= EXTRACT TO READ =
──────────

Partnership Development Process


As traffic and travel increase, so do demands for transportation improvements. Governments, planning and economic development organizations and transportation professionals simply do not have enough resources to keep up.

The Missouri Department of Transportation (MoDOT) offers a variety of alternative financing options that make money available for transportation projects serving a public purpose, including: highway and rail projects, transit equipment, air and water transportation facilities and elderly/handicapped vehicles.

The process to utilize these innovative funding mechanisms is described in this document, including a Dispute Resolution Process (see Appendix A) that may be utilized at any point throughout this process.

Step 1: Concept Formation

Transportation Need Identified:

Frequently throughout Missouri, a wide variety of individuals and public entities are recognizing emerging transportation system demands for which insufficient state revenues exist to build. These transportation customers come from both the public and private sectors. Political subdivisions such as cities and counties as well as metropolitan planning organizations or regional planning councils are typical public-sector need identifiers. In the private sector, developers and large commercial interests are the most common need identifiers.

Transportation needs are typically identified in three general categories: the need to improve or upgrade the existing system; the need for an addition to the existing system; or the need to accelerate a planned project. Perceived needs are presented to MoDOT at various offices and locations. Most often identified needs come from outside of MoDOT and have had very little or no state-level review.

Identify Partner(s):

Both the partners and MoDOT must identify (a) representative(s) or point(s) of contact for future communication and staffing. Identifying specific individuals rather than groups or agencies is critical to have successful communication throughout the project.

State Lead:

For certain unique and high profile projects, the MoDOT chief engineer will designate a state lead (and where appropriate a task-oriented project team).

District Lead:

As a general rule, the MoDOT lead for newly identified projects will be the district engineer of the MoDOT district where the project is located. When a project crosses district boundaries and is contained within two districts, the district engineer having the largest portion of the project in their district will serve as the district lead.

External Lead:

When a group or agency external to MoDOT recognizes a need, an important part of that initial need identification process is the selection of a primary, individual representative for the group or agency. This sole point of contact will serve as the person to communicate the needs, desires and resources of the group or agency. This lead must be knowledgeable and accessible, with the authority to speak on behalf of a potential external partner.

District Lead Call for Appropriate Team and Shares Information:

Upon the identification of a transportation system need and the naming of a district lead and an external lead, the district lead will convene the fact-finding meeting. The purpose of this meeting is to identify a list of assumptions needed to make a determination whether the project is or is not a benefit to the state transportation system. Assumptions in such key areas as; available resources; feasibility; public sentiment surrounding the proposed project; timing for the proposed project are important. The group must determine the overall viability of the proposed project.

──────────

= SOURCE MATERIAL =
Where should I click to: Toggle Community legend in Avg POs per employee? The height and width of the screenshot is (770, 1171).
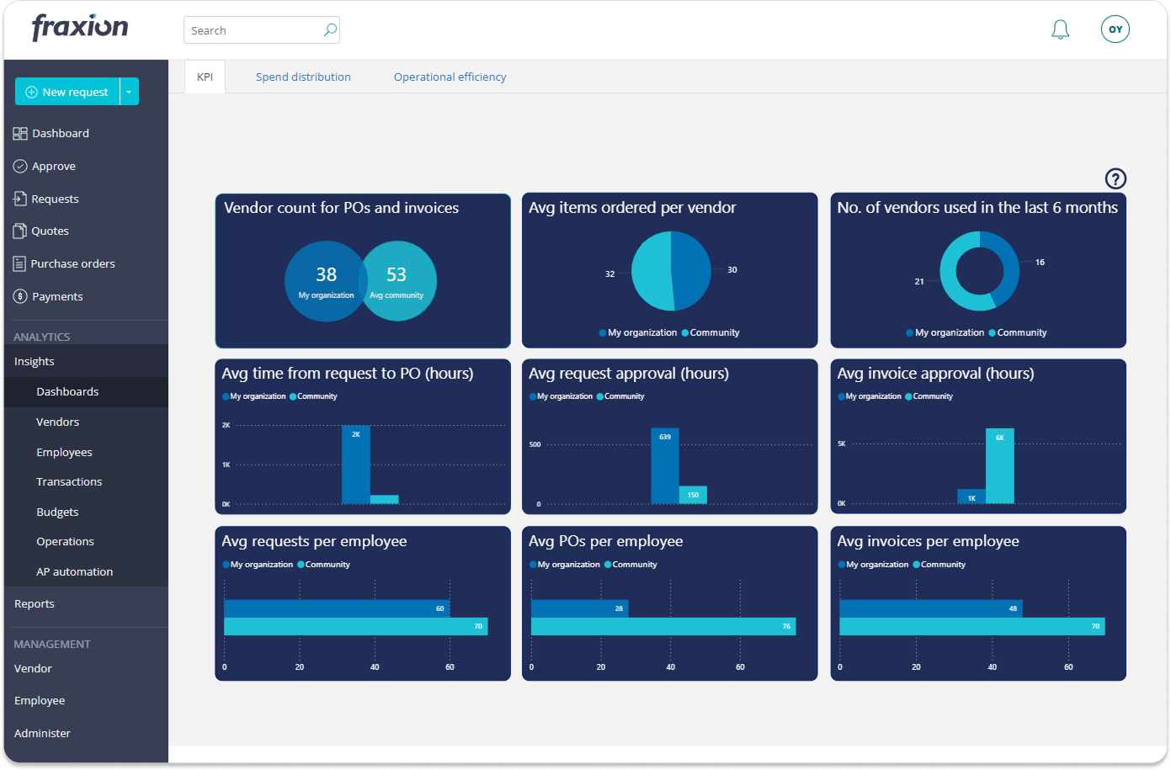630,565
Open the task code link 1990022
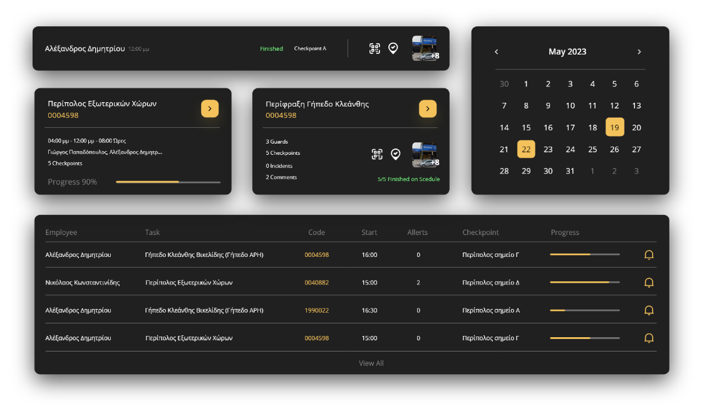This screenshot has height=413, width=702. click(x=316, y=310)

──────────

= AIM OF THE EXERCISE =
Do these statements agree with the text on MoDOT's partnership development process? Answer yes or no for each, quoting the words of the text that decide it.
1. When a project lies within two districts, the district engineer with the largest portion of it serves as district lead.
2. Most identified transportation needs come from inside MoDOT.
3. The external lead convenes the fact-finding meeting.

= FULL RESPONSE =
1. Yes: "the district engineer having the largest portion of the project in their district will serve as the district lead."
2. No: "Most often identified needs come from outside of MoDOT and have had very little or no state-level review."
3. No: "the district lead will convene the fact-finding meeting."